→ **JOB**:
Locate each line in the items below that contains the word "Select", and copy those lines.

Pointing records for text and elements
++++++

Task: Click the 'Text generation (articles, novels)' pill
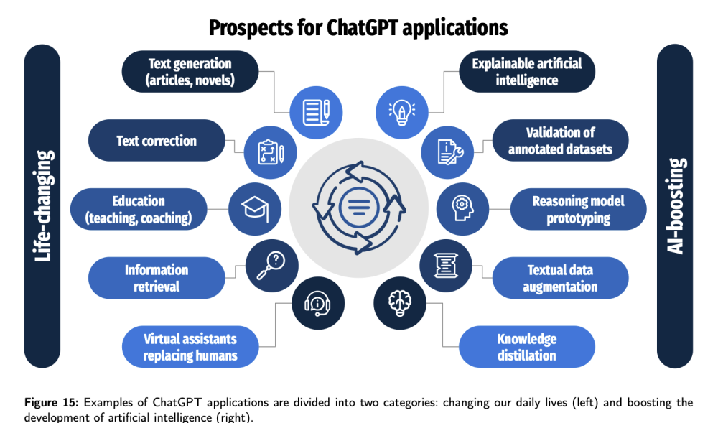coord(190,72)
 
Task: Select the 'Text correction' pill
coord(157,141)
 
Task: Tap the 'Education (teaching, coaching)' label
coord(139,209)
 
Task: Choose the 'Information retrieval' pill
coord(157,278)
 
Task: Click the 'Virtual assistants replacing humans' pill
coord(190,347)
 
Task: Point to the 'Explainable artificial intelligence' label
coord(527,72)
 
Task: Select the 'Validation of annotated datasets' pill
coord(560,141)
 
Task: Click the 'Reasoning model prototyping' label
coord(578,209)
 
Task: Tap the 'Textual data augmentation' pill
coord(560,278)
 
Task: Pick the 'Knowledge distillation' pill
coord(527,347)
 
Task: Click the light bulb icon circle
coord(401,113)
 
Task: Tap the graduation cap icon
coord(255,209)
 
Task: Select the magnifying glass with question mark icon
coord(271,266)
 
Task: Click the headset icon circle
coord(318,303)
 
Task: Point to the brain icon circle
coord(400,303)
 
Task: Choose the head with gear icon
coord(462,209)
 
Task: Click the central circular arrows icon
coord(359,208)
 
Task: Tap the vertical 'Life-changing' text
coord(42,206)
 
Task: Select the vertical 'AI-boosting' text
coord(676,206)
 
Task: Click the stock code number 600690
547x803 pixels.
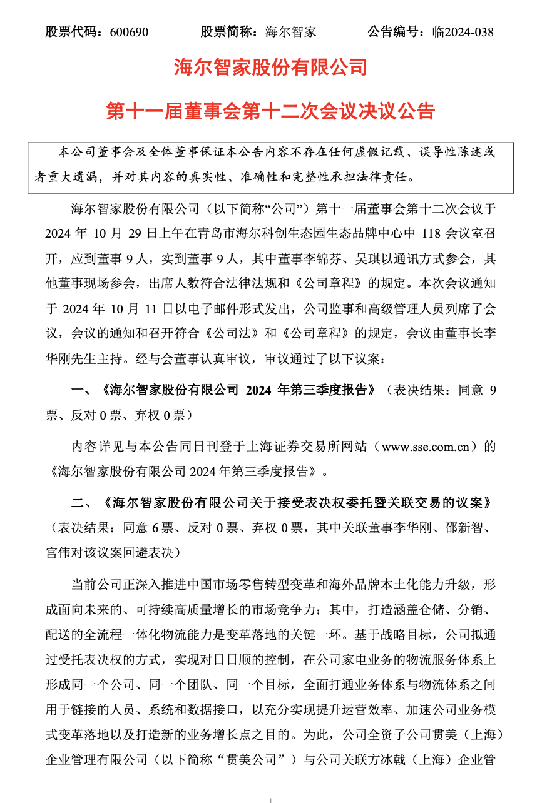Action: tap(128, 32)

++++++

→ **ANSWER BELOW**:
Task: Select the 'Text correction' pill
Task: Select the 'Validation of annotated datasets' pill
Task: Select the magnifying glass with question mark icon
Task: Select the vertical 'AI-boosting' text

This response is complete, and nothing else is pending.